The U.S. government in 2004 launched the Intensive Supervision Appearance Program (ISAP) as an alternative to detention for immigrants awaiting immigration court hearings.  The surveillance system is supposed to monitor the movements of noncitizens in the program.

Under the direction of U.S. Immigration and Customs Enforcement (ICE) officers, immigrants in the ISAP program “are electronically surveilled through an ankle monitor, voice recognition or the company’s proprietary tracking app until their court date, and meet regularly with a case manager. Holding an exclusive, $2.2bn five-year contract to run Isap for Ice is BI, a company that got its start in monitoring cattle and is owned by one of the country’s largest private prison corporations, the Geo Group.”

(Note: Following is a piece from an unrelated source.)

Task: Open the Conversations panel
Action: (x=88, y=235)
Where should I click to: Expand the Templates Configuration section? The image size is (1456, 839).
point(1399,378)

ISAP allows some immigrants to go home rather than remain detained.  Noncitizens subject to the program, and their lawyers, claim that the technology is substandard; ankle monitors cause bruising, overheat “and at times sending out electroshocks.”  “[ISAP’s] structure is as flawed as the tools it relies on, they argue, with arbitrary requirements and opaque decision-making processes inhibiting the ultimate goal of the program: transitioning out of it.”

In response, an official from ICE  “said Isap was effective at increasing court appearance rates among immigrants facing removal proceedings. . . . Ice also said there was no proof the ankle monitor caused any physical harm.”